One congressman is bothered by that possibility. "The damage caused by raising taxes on second-home owners won't appear immediately," says Rep. Kevin Brady, R-Texas, whose East Texas district includes several recreational lakes dotted with second homes.
"I am concerned that in the long run, this tax increase could hurt the resale value of second homes," says Brady, "making them less attractive as an investment and possibly damaging the local economies of retirement and vacation communities."
Timing is everythingThe tax considerations of vacation-home owners, in Texas and across the rest of the United States, are part of the second reason why the change in the home sale law might not raise as much money as lawmakers had hoped.
People tend to alter their behavior to fit their needs, especially when taxes are involved.
"They'll just hold onto the houses until death and the basis will be stepped up for their heirs, who can sell for no capital gains," Olivieri says.
The new second-home sale law also grants an exception for "nonqualified use," or any time when the home wasn't your principal residence, if the house's original use was as your main home. A period of absence generally counts as qualifying use if it occurs after the home was used as the principal residence.
This exception could come in handy, for example, if you moved but were unable to sell your home because of a slow real estate market. Although technically the property is no longer your main home, since it started out that way, you don't have to factor out that nonresidential time, or nonqualifying period in tax-speak, when you do eventually sell and realize a gain, says Scharin. Of course, you do have to meet the other home sale exclusion rules, such as living in the home as your main residence for two of the five years before the sale.
A new loopholeThe special tax status granted to homes that started out as principal residences, regardless of how the property is used subsequently, also creates a new tax loophole.
There's a way, says Olivieri, that current owners of both a primary residence and a vacation home can sell the properties and claim the full tax exclusion amount for both. He offers this example:
You have two homes, one clearly a primary residence and the other clearly a vacation home. In 2009, you move out of your principal residence and into your vacation home. You don't have to sell your original principal residence yet, just move out of it.
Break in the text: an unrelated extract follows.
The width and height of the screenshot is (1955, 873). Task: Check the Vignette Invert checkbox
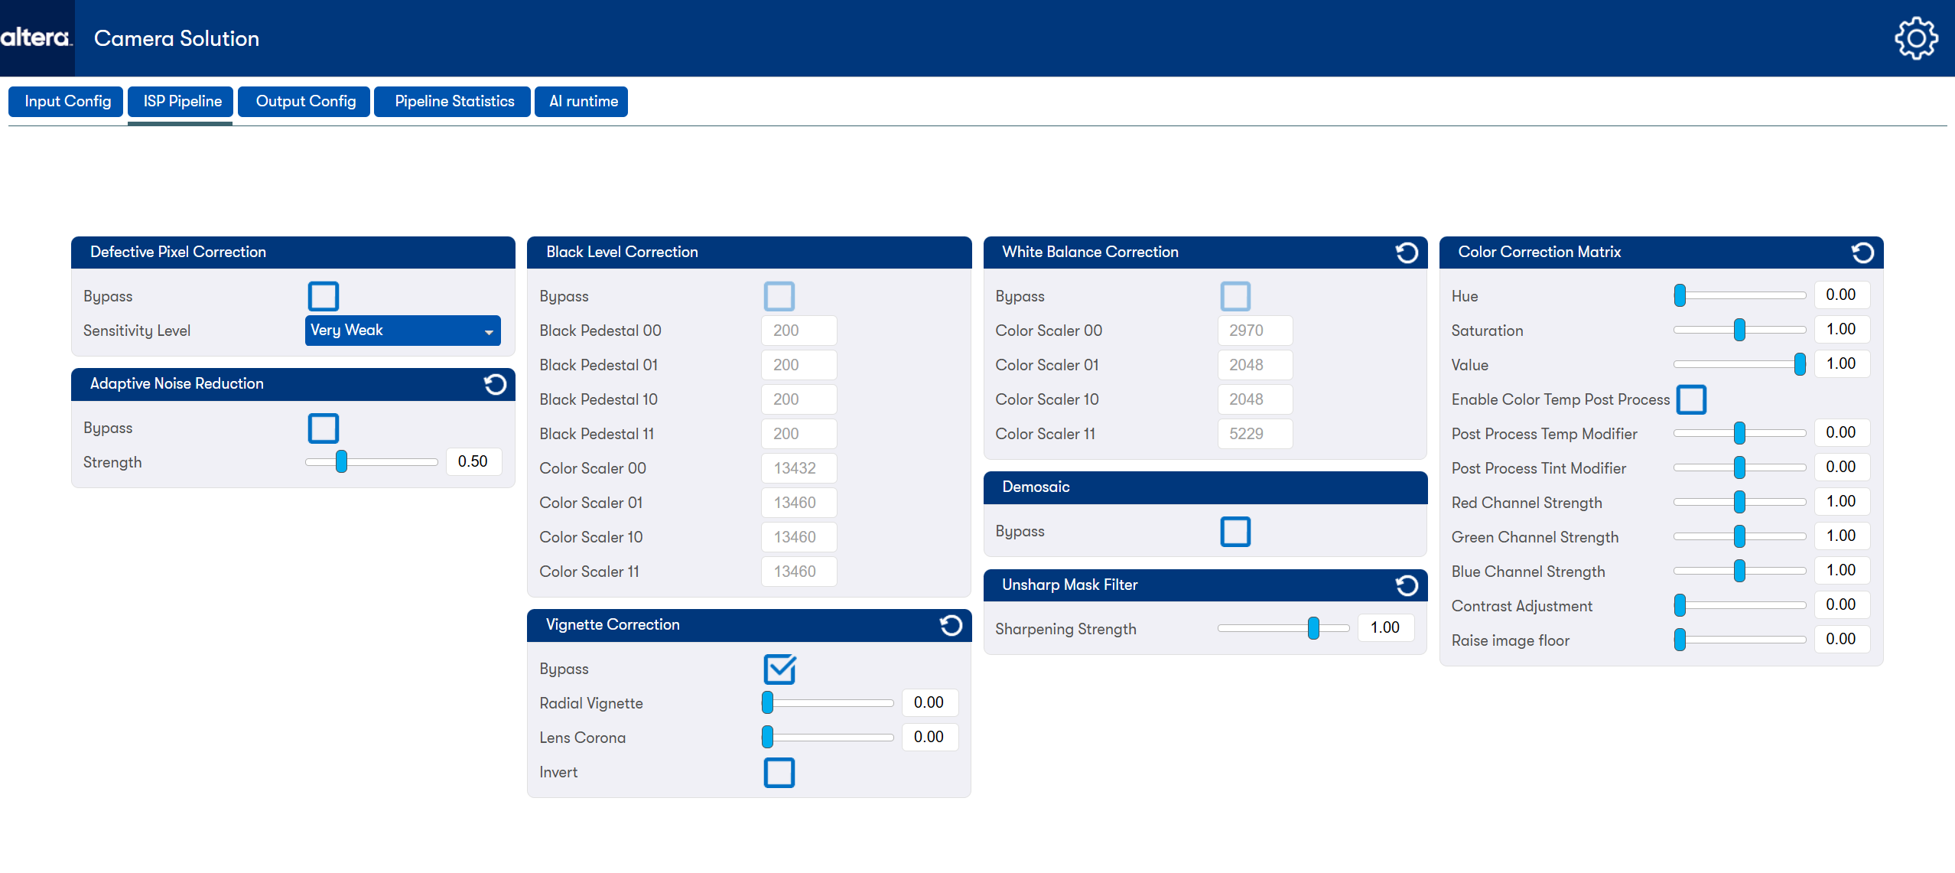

Live in what once was your vacation house, but now your main home long enough to meet the two-year residency rule, then sell it and claim the full gain exclusion. Remember, if you have a gain in excess of the $250,000 or $500,000 exclusion amount, you still owe tax. But there's nothing to prorate because you converted it on the new law's effective date.
When you move back to the original primary residence, you can sell it and claim the full exclusion as long as you meet the tax rule that didn't change: You live in it as your main home for two of the past five years before the sale. You can't move in after 20 years, sell the next day, and get the full exclusion.
"You don't have to prorate the exclusion to any period that it was not your primary residence if that period occurred after a period when it was your residence," says Olivieri. "It is a new loophole, but one that was intentionally done."